_DATA_.

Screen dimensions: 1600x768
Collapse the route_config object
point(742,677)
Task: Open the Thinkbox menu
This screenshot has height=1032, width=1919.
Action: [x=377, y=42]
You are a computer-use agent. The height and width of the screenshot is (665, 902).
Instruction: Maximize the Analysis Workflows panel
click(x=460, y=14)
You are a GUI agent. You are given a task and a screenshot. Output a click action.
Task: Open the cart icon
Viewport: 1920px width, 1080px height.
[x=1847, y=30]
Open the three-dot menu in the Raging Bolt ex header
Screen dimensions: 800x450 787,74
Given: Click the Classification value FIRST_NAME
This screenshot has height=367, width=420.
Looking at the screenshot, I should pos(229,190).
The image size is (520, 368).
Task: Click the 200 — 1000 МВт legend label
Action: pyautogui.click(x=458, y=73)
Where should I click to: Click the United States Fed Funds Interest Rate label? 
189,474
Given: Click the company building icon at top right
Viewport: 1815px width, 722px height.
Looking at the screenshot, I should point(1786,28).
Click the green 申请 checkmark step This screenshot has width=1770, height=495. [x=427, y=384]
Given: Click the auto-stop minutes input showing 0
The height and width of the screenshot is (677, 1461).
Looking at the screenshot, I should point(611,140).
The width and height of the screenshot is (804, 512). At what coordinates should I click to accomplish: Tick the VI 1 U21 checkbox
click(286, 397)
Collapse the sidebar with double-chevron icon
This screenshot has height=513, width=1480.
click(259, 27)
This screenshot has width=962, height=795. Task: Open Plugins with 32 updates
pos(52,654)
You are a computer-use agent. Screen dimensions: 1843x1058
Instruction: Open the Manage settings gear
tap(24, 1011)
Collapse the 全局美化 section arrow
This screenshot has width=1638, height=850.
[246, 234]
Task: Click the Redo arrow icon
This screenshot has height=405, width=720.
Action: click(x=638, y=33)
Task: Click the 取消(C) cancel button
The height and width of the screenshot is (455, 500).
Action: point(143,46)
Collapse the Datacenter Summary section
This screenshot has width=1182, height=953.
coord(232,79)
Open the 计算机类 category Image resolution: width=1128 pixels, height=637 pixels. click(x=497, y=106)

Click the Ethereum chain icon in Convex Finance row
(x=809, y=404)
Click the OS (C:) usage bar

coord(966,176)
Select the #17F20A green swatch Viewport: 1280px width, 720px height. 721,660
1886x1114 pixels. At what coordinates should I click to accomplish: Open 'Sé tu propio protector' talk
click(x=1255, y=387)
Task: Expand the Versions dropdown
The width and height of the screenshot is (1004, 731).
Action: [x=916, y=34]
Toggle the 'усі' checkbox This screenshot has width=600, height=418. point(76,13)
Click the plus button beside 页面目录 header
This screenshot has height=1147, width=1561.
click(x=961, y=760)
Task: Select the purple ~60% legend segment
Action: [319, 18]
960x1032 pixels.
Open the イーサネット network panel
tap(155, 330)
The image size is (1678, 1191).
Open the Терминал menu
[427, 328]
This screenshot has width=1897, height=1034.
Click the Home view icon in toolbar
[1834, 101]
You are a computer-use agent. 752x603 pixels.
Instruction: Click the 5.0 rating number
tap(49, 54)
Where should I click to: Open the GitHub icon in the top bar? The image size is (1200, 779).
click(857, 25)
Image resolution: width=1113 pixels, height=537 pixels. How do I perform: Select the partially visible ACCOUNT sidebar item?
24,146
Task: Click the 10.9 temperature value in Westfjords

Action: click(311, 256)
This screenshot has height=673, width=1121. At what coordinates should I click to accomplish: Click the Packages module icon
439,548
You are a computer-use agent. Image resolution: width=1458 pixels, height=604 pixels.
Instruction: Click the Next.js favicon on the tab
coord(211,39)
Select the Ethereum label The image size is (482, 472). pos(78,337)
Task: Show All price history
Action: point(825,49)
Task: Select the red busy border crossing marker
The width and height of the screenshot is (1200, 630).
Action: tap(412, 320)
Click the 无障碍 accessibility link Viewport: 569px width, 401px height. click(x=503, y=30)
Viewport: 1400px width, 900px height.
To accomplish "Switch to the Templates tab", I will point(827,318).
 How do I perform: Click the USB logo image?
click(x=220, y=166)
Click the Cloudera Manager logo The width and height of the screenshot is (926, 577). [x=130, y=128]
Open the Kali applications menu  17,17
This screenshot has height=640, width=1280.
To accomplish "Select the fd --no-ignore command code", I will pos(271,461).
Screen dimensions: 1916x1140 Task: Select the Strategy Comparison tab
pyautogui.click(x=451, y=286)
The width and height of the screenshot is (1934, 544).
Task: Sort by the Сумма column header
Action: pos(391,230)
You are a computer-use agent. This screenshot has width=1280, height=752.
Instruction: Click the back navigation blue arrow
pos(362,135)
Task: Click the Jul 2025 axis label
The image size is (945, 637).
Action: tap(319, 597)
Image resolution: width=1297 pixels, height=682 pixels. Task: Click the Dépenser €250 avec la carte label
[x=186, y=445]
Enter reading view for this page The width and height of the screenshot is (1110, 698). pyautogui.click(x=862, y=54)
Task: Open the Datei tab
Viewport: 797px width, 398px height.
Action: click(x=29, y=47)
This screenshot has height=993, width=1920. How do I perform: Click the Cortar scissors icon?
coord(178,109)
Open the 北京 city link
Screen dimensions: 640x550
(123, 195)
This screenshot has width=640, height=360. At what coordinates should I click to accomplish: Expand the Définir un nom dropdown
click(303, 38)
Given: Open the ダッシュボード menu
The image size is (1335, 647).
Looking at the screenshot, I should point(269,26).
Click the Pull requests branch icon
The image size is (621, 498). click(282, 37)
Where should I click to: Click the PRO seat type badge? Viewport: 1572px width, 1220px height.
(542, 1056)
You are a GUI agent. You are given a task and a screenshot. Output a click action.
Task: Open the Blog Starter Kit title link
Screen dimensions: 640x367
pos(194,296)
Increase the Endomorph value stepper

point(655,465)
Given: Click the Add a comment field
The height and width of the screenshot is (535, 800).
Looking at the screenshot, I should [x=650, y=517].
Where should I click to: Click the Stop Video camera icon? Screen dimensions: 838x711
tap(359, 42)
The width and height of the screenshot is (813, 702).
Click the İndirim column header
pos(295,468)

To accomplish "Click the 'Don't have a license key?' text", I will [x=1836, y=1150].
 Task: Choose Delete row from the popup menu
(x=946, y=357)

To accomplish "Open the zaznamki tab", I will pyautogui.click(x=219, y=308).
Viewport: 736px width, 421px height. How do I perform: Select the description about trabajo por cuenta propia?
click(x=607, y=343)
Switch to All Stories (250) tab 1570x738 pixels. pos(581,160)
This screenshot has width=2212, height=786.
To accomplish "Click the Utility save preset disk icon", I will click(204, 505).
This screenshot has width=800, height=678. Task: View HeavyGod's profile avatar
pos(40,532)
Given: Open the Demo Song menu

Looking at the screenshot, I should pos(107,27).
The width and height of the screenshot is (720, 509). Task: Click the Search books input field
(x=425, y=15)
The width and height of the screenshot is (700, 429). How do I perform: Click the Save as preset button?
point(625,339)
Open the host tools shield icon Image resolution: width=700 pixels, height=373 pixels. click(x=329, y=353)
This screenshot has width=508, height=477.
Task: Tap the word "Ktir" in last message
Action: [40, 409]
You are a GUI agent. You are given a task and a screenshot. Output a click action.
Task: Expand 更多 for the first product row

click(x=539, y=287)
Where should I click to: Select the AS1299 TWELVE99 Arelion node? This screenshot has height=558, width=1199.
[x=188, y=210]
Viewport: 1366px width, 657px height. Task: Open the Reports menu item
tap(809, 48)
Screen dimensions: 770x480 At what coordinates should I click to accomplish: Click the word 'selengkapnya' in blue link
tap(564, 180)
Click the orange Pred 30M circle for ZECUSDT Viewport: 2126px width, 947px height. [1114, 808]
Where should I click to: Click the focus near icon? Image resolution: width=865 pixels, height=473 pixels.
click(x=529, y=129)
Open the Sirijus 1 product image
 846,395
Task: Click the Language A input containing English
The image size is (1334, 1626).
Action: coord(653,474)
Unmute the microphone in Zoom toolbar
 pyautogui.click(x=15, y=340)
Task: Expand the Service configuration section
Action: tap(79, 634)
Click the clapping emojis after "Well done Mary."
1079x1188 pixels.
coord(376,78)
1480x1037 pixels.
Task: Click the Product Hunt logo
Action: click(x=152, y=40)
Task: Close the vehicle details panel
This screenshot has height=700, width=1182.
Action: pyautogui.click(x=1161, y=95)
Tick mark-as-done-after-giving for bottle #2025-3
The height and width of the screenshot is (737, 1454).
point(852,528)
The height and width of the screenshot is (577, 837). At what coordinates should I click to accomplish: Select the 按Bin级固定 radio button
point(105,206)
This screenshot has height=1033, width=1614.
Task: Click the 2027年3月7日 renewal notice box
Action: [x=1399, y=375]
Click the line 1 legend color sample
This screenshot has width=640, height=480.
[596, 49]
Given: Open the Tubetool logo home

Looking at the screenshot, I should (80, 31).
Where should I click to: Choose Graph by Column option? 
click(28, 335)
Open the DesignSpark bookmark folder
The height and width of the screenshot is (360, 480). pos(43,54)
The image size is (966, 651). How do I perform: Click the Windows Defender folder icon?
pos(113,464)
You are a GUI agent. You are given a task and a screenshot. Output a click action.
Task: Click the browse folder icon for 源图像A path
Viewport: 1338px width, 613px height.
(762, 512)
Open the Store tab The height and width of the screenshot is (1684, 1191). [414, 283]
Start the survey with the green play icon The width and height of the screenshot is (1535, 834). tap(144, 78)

_WHAT THIS TASK INVOLVES_.
For each line of the data that has the word "Switch", report that line.

_RESPONSE TO THIS EXERCISE_.
To accomplish "Switch to the Templates tab", I will point(827,318).
Switch to All Stories (250) tab 1570x738 pixels. pos(581,160)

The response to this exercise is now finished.